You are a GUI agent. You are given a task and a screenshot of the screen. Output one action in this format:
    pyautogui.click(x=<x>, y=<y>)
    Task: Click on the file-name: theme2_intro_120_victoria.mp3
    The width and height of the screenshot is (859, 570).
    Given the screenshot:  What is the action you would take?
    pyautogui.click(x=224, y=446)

REQUIREMENT
Quote the records above word for word, keeping every line and its spacing unchanged.

ANSWER FOR THIS EXERCISE
You are a GUI agent. You are given a task and a screenshot of the screen. Output one action in this format:
    pyautogui.click(x=<x>, y=<y>)
    Task: Click on the file-name: theme2_intro_120_victoria.mp3
    The width and height of the screenshot is (859, 570).
    Given the screenshot:  What is the action you would take?
    pyautogui.click(x=224, y=446)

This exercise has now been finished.